Back to the original point, it’s not cool, it’s not right. 
I’ve had people bait me with triggering things that I won’t expand on, I’ve had people take advantage of my own really bad mental health struggles in exchange for comfort and my attention. And while I’m not going to dig too deep into it, I've hardly been able to do much, or rather as much on the dash compared to when I started these blogs because my own mental health has been terrible.
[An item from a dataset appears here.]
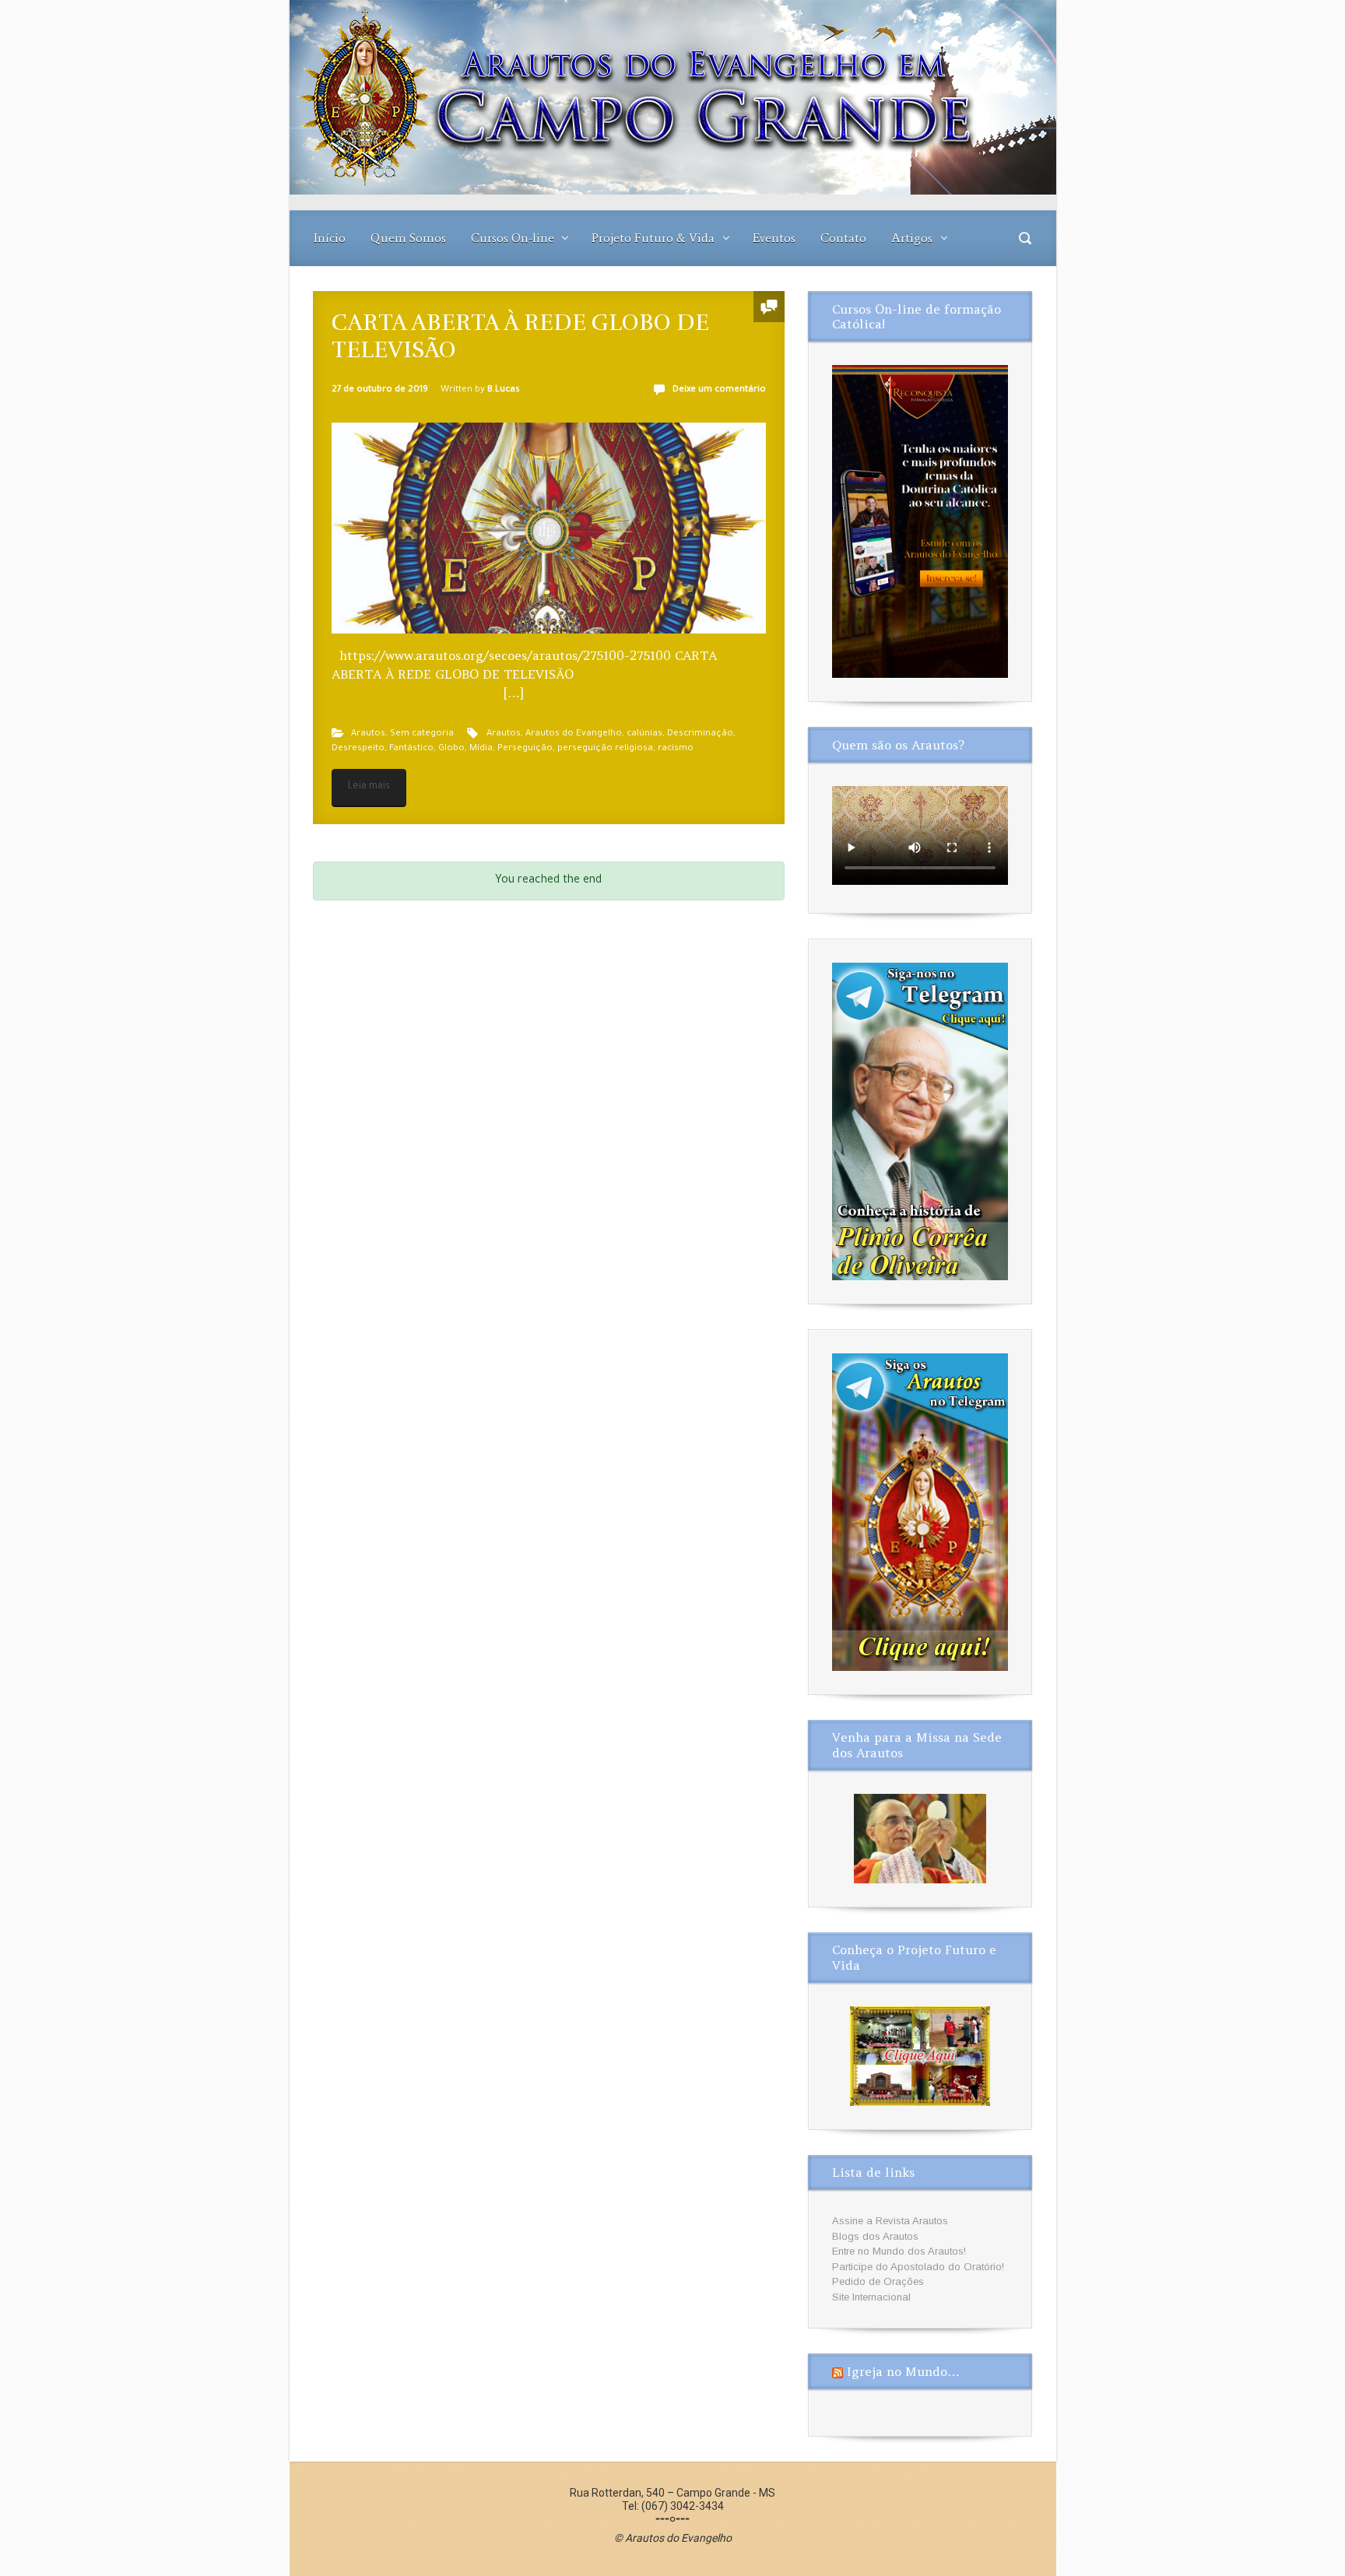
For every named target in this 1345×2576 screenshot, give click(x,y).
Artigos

This isn't the place to unpack all of that and a lot of it is super personal that I'd rather keep it to myself and away from the dash but the point I'm wanting to make here is that I have been juggling my own mental health and these false accusations and twisting of the stories absolutely hasn't been helping.
It’s up to me to curate my own space, it’s up to me to handle myself if I’m having a bad day, it’s up to me to keep my dash clean and my mental health isn’t anybody else’s obligation. 
And that’s exactly what I’ve been trying to do. 
I would have been alright with letting everything go, with carrying this on as just a between us situation but the more I start to think it over, the more unfair I realize it is to us. 
I hate feeling like I’ve been backed into a corner and I don’t want to remain silent about it anymore. Please take this not as a callout again, that’s not what this is intended for, it’s just my side of a problem that’s been taking place for months now. Whatever you need to do as a result of this please do, I’ll understand, curate your space. I just wanted to tell my side because it’s fair.